Select from the records below every line that has the word "agent" in it.

──────── Extracted entries

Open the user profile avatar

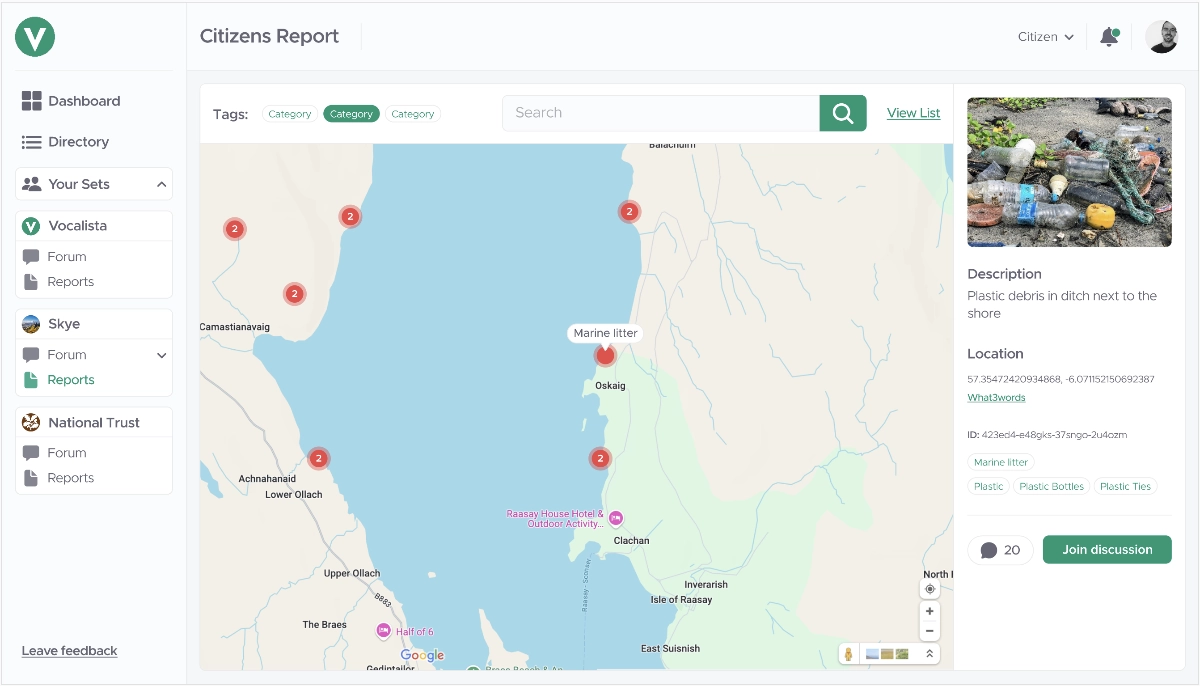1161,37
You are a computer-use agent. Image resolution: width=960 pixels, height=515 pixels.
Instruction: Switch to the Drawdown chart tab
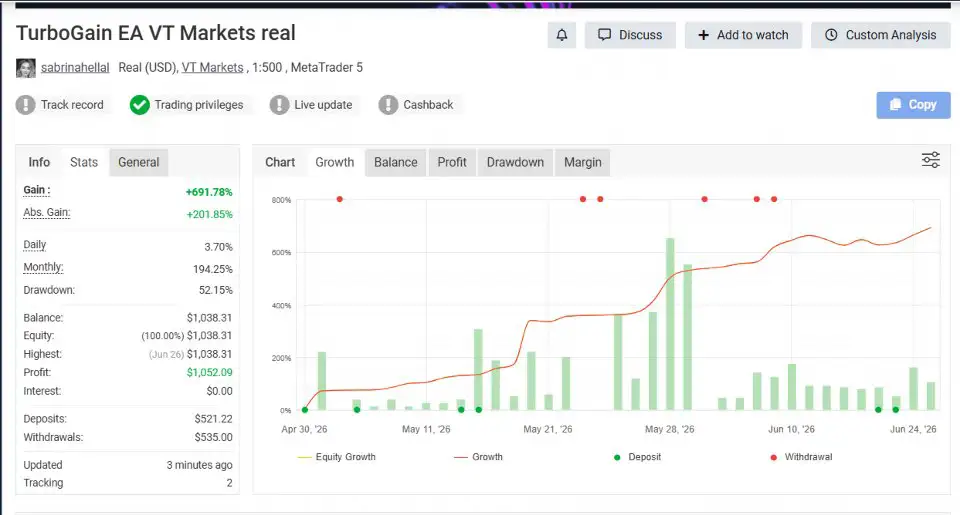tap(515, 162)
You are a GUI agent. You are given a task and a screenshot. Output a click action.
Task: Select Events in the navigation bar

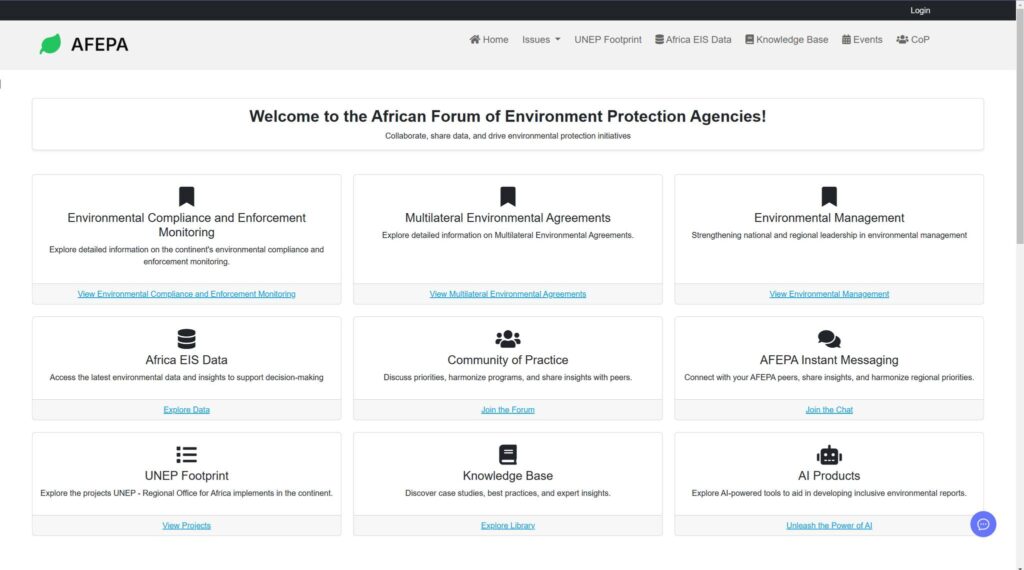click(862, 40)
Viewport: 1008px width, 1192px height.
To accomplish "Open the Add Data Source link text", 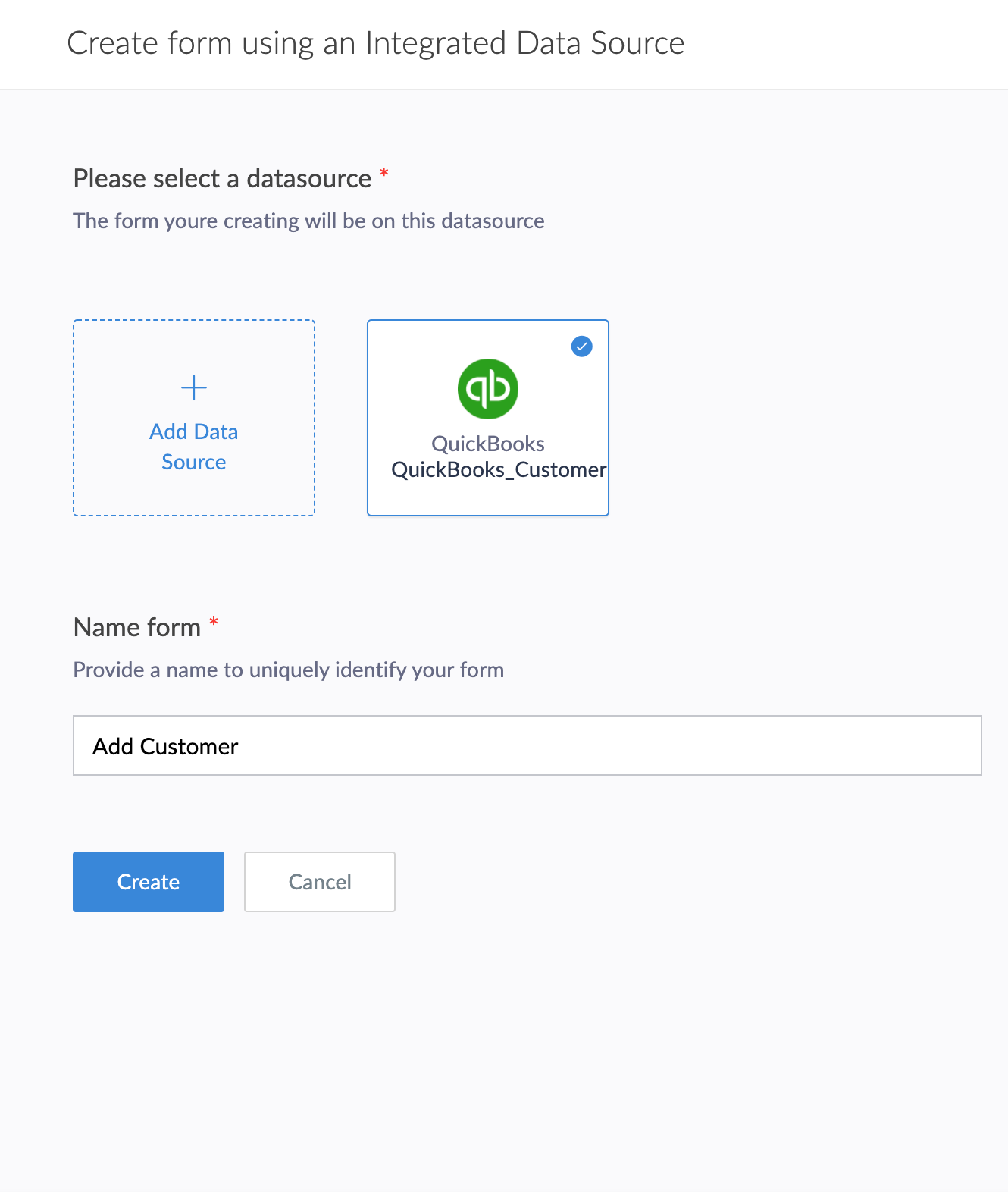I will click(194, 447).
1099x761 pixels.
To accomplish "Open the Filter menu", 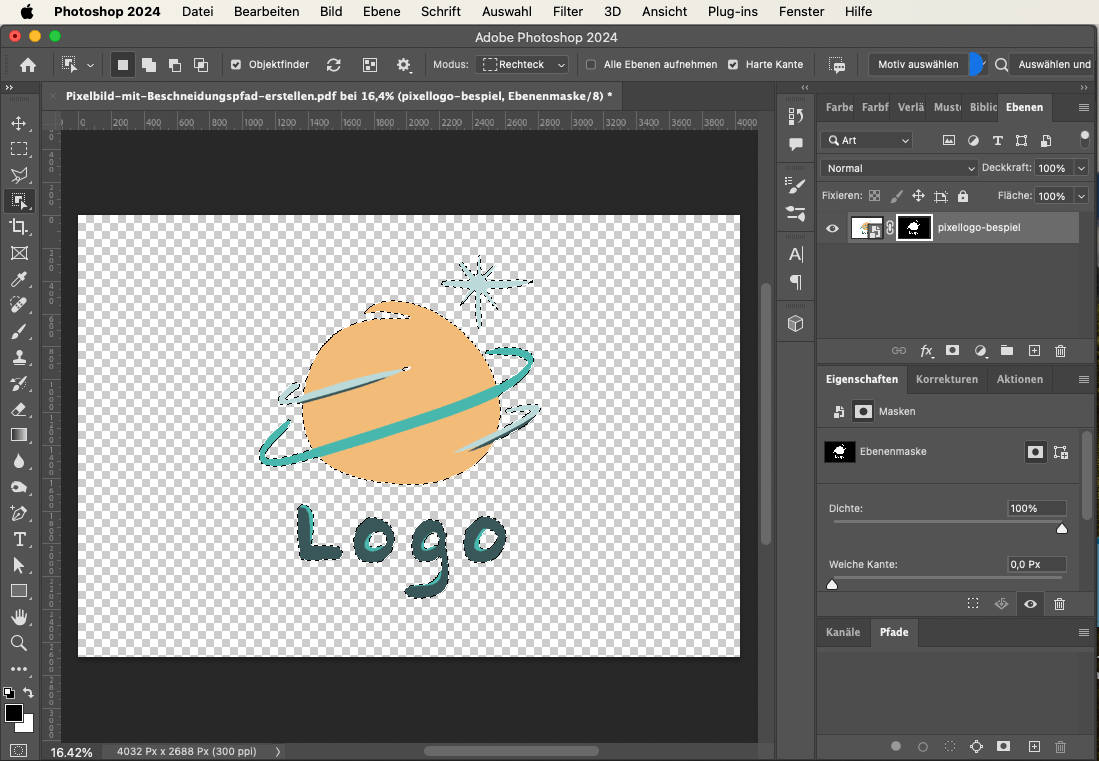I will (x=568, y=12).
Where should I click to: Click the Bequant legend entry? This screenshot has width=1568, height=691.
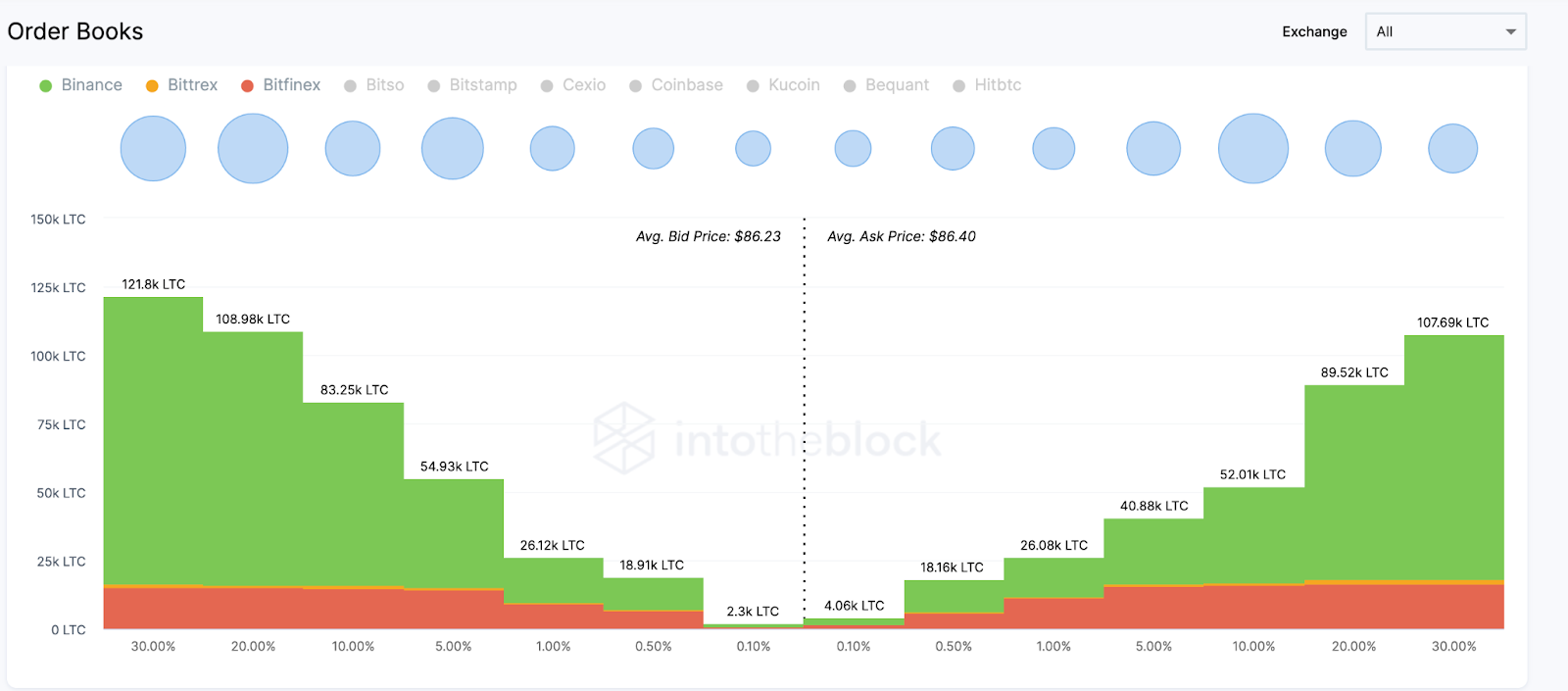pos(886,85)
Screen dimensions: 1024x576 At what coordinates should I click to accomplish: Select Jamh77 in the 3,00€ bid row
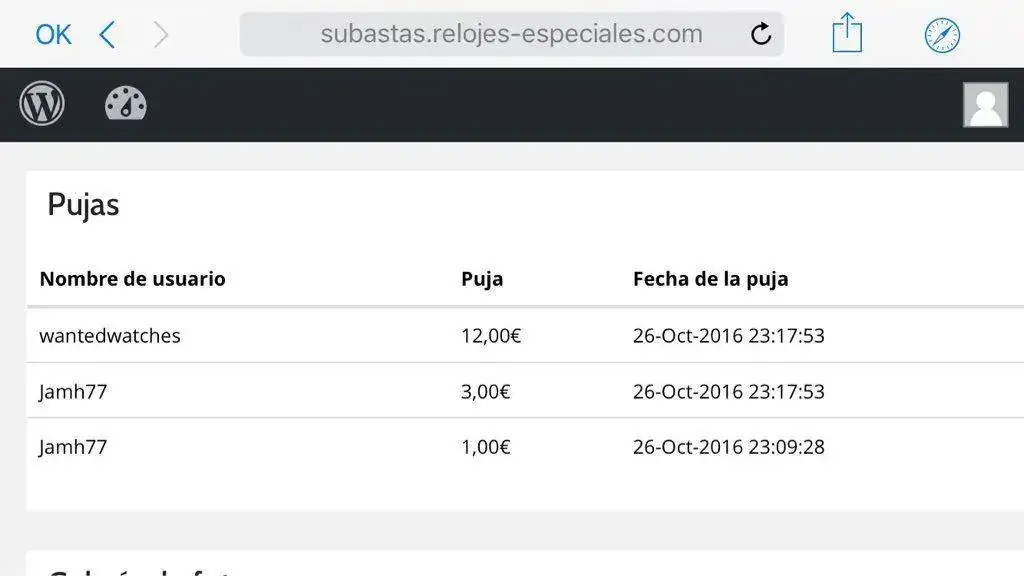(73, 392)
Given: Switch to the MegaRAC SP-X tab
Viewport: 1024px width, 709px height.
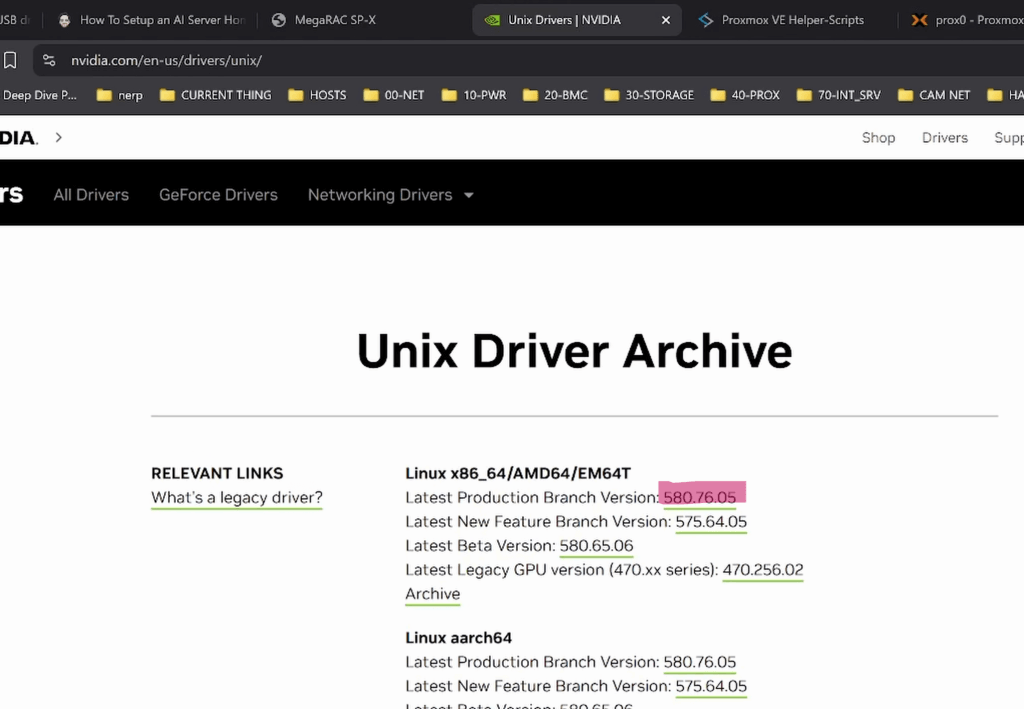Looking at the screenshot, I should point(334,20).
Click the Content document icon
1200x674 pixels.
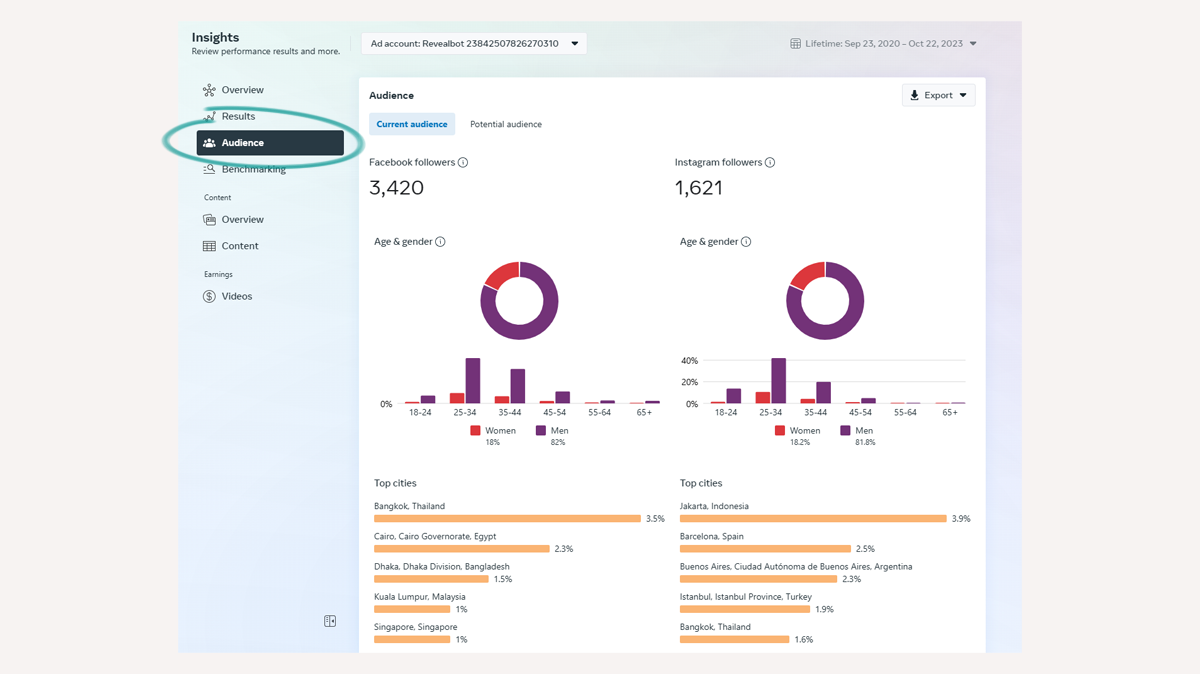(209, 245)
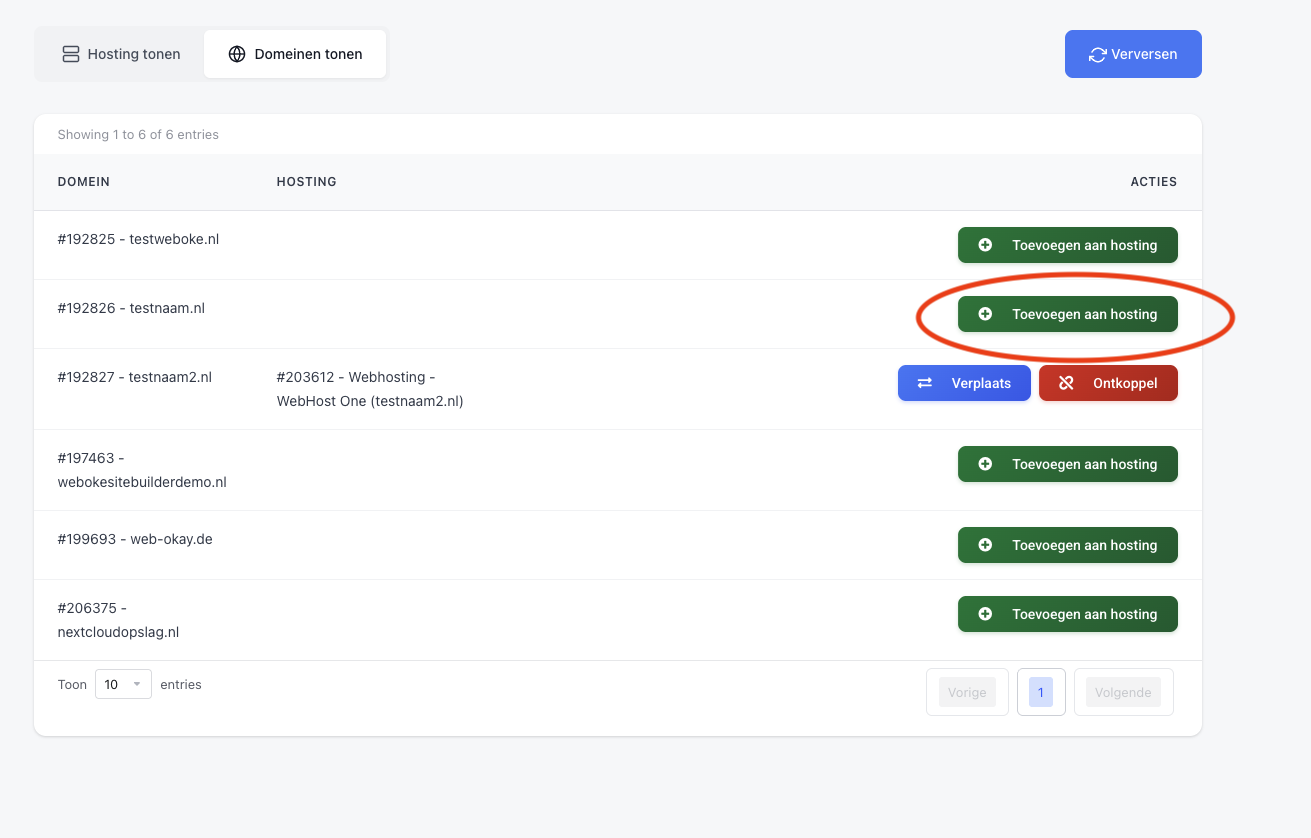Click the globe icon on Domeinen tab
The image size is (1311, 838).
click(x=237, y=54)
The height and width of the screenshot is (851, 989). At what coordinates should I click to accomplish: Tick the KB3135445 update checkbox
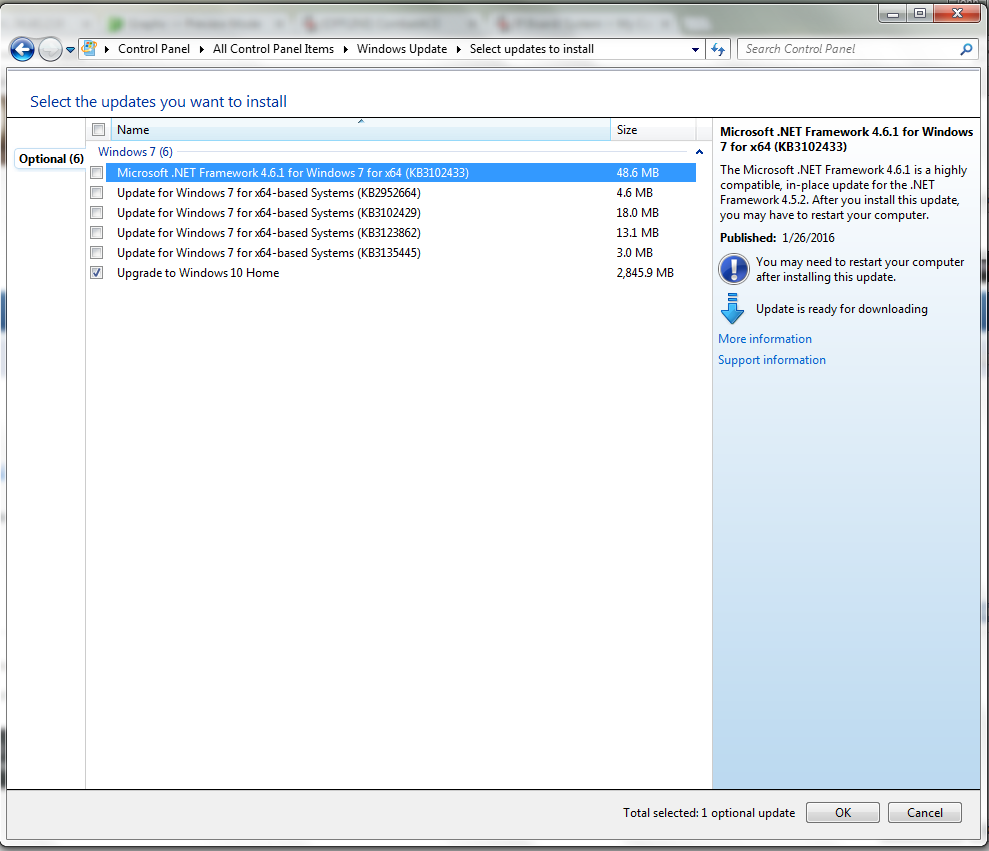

────────────────

Response below:
You are a computer-use agent. Image resolution: width=960 pixels, height=515 pixels.
You are a GUI agent. You are given a task and a screenshot. Output a click action.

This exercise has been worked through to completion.